SOURCE PASSAGE:
------------------------
Landlord and tenant – Service charge – Major works – Respondent carrying out major works to three blocks of flats with assistance of grant from London Development Agency – Application for grant including specific amount for flats held by long leaseholders including appellant – Amount of service charge payable by appellant in respect of works – Whether respondent obliged to credit leaseholders with full amount of grant attributable to leasehold flats – Whether respondent’s apportionment of grant money reasonable – Appeal dismissed
The appellant was the lessee of two flats in a block managed by the respondent on behalf of Barnet London borough council. The respondent managed three blocks in all, containing a total of 180 flats, most of which were let to secure tenants but 48 of which, like the appellant’s flat, were held by lessees on long leases at low rents. Following consultation with tenants, the respondent carried out a programme of major works to the three blocks, assisted by a grant from the London Development Agency (LDA). It subsequently sought to recover part of the cost from the lessees, including the appellant, through the service charge provisions in their leases. The appellant declined to pay the full amount demanded. The respondent brought county court proceedings to recover that sum and the matter was transferred to the first-tier tribunal (FTT) to determine the amount properly payable.
One of the appellant’s challenges to the service charge related to the manner in which the LDA grant had been apportioned. The appellant contended that, where the original grant application had specified separate sums in respect of the tenanted flats and the leasehold flats, the respondent should have applied the entire sum of £1.88m applicable to the leasehold flats to offset the costs to those lessees. The respondent contended that the apportionment of the grant, between the lessees of the leasehold flats and itself as freeholder of the tenanted flats, was a matter within its discretion and that it had acted reasonably in not requiring the appellant to pay for certain substantial items and in making reductions in costs which would otherwise, under the terms of the leases, have been properly chargeable to the lessees.
------------------------
WHAT THE TASK ASKS: Transcribe word for word the part of the case summary that begins at the words "One of the appellant’s" and stops after "to the lessees.".

DATASET ENTRIES:
------------------------
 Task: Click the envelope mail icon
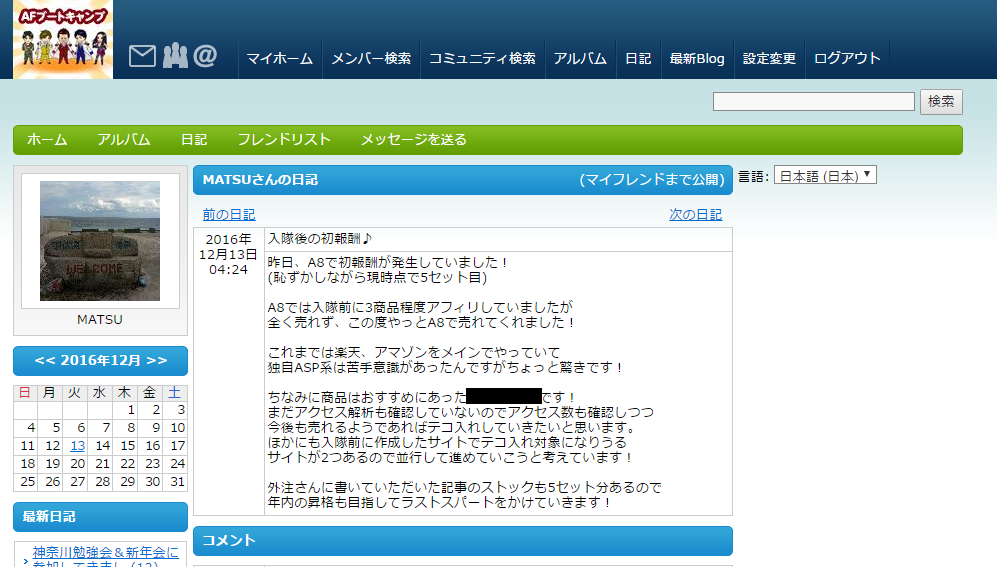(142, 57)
------------------------
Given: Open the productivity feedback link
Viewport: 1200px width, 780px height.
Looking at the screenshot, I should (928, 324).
------------------------
RESULT:
One of the appellant’s challenges to the service charge related to the manner in which the LDA grant had been apportioned. The appellant contended that, where the original grant application had specified separate sums in respect of the tenanted flats and the leasehold flats, the respondent should have applied the entire sum of £1.88m applicable to the leasehold flats to offset the costs to those lessees. The respondent contended that the apportionment of the grant, between the lessees of the leasehold flats and itself as freeholder of the tenanted flats, was a matter within its discretion and that it had acted reasonably in not requiring the appellant to pay for certain substantial items and in making reductions in costs which would otherwise, under the terms of the leases, have been properly chargeable to the lessees.